Pendulums and DevOps

I have long noted the trend of pendulums in IT, particularly in organizations with longer histories. Centralized IT will be achieved, its weaknesses noticed and a movement will begin to decentralize. Decentralized IT is achieved, and people remember its weaknesses, causing centralization.

The same is true with speed of delivery versus quality. Faster will be more important for a while, then the reality that faster causes quality concerns will surface, and reliable becomes the keyword, causing slower rollouts of better product.

This has been going on since I started in IT, and while it is more evident in enterprises, any company that lasts long enough will see these cycles run through.

Agile and DevOps, as the Great Disruptors, stood a chance of redefining the tensions that cause these pendulum swings. Centralized versus decentralized is less important if stakeholders are all truly involved and informed—something that the culture side of the DevOps crowd aimed to achieve. Similarly, fast and quality were promised, as the ability to recover from inevitable mistakes would be rapid, while integrated testing would uncover most issues.

We have enough years under our belts to know at this point that these issues are, at best, resolved with a resounding asterisk that is clarified sometimes.

One nice thing about DevOps (more than agile) is that it has not stopped evolving yet, which means there is still hope that rapid delivery and high quality can both be answered while involvement of business owners and all the various IT groups will reduce the centralized/de-centralized cycle. But we’re not there yet.

Split.io—purveyor of feature flagging/tagging tools—has a pretty good blog about what they discovered when they went out and talked to hundreds of shops. It shows that failures are happening at an alarming rate, and at some number of shops, for your average bug, they will still be fixing this released issue when the next release goes out. That is asking for trouble, in my experience.

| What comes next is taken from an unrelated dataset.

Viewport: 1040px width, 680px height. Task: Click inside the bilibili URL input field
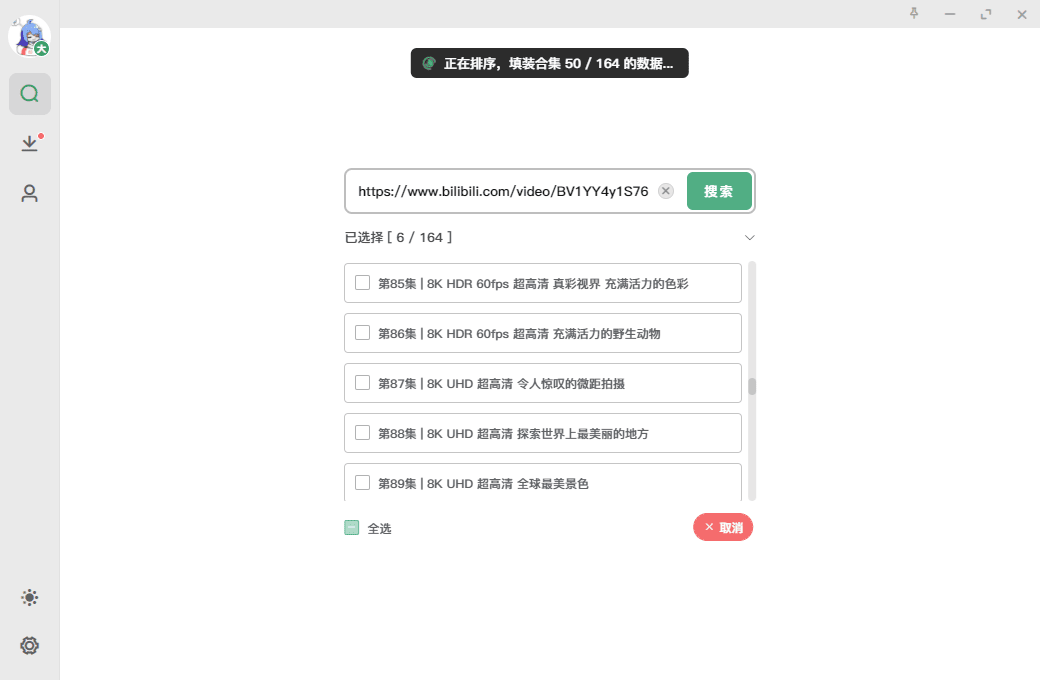point(500,190)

Better integrated testing is certainly part of the answer. TDD is good, but not enough, since it is more granular than some tests require. Split believes that feature flags are part of the answer, and I believe they’re right. But this approach is a band-aid to the problem.

By the time you flip a feature flag to turn off a bad feature, you’ve already released a bad feature. And you will be spending time researching and fixing it. I believe feature flags should be used to catch it when this (inevitably) happens in a complex coding environment, but at the same time the source of issues should be looked into. An ounce of prevention is indeed worth a pound of cure.

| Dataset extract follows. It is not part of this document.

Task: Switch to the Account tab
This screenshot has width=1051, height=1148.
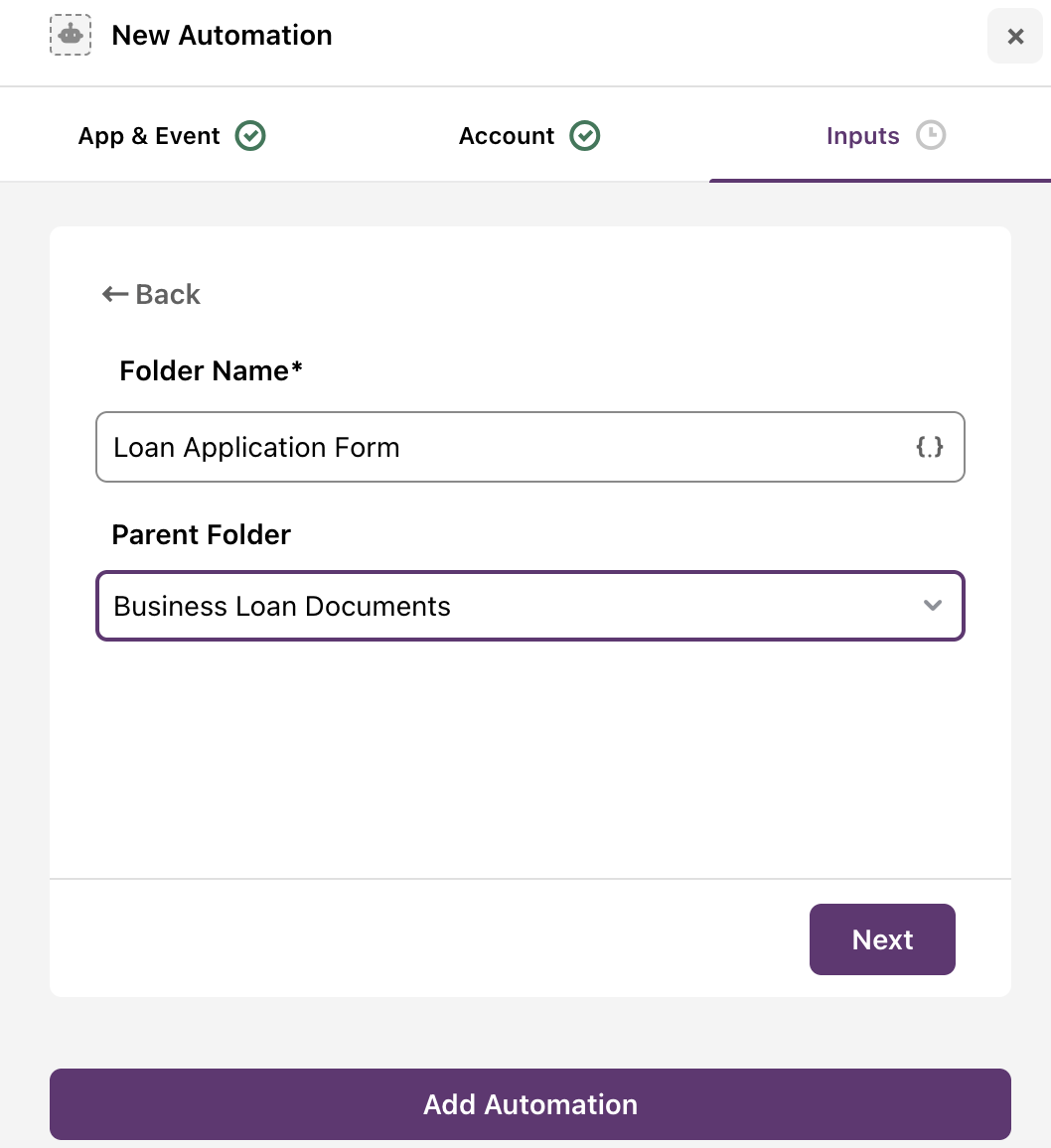Action: (x=528, y=135)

Figuring out what is allowing bugs to slip through into production rather than counting on remediating them (using precious time to do re-work) should be a priority moving forward. Is there a process/policy that is at the source? Is it simply a training issue? Training issues are repetitive—teaching today does nothing for new algorithms/tools put to use after today, and turnover can create a training gap if you’re not staying on top of it. For some shops, is speed of delivery faster than some piece (normally testing, but some shops suffer for development on certain platforms also) of the delivery chain can adequately respond to? Do you need to re-evaluate toolchain and delivery timelines?

We are delivering more code, faster than ever, and that is exciting. But quality matters, and anyone who relies on end-users to test is playing a very dangerous game. Find ways to ensure quality without slowing down the process more than necessary. At this point, I honestly would implement runtime-flippable feature flags as a starting point, simply to be more responsive to issues. From there, work to resolve the underlying reasons that bugs are cropping up.

Until then, keep cranking it. Keep working with the business to get quality systems in front of users, and enjoy doing some great work.

— Don Macvittie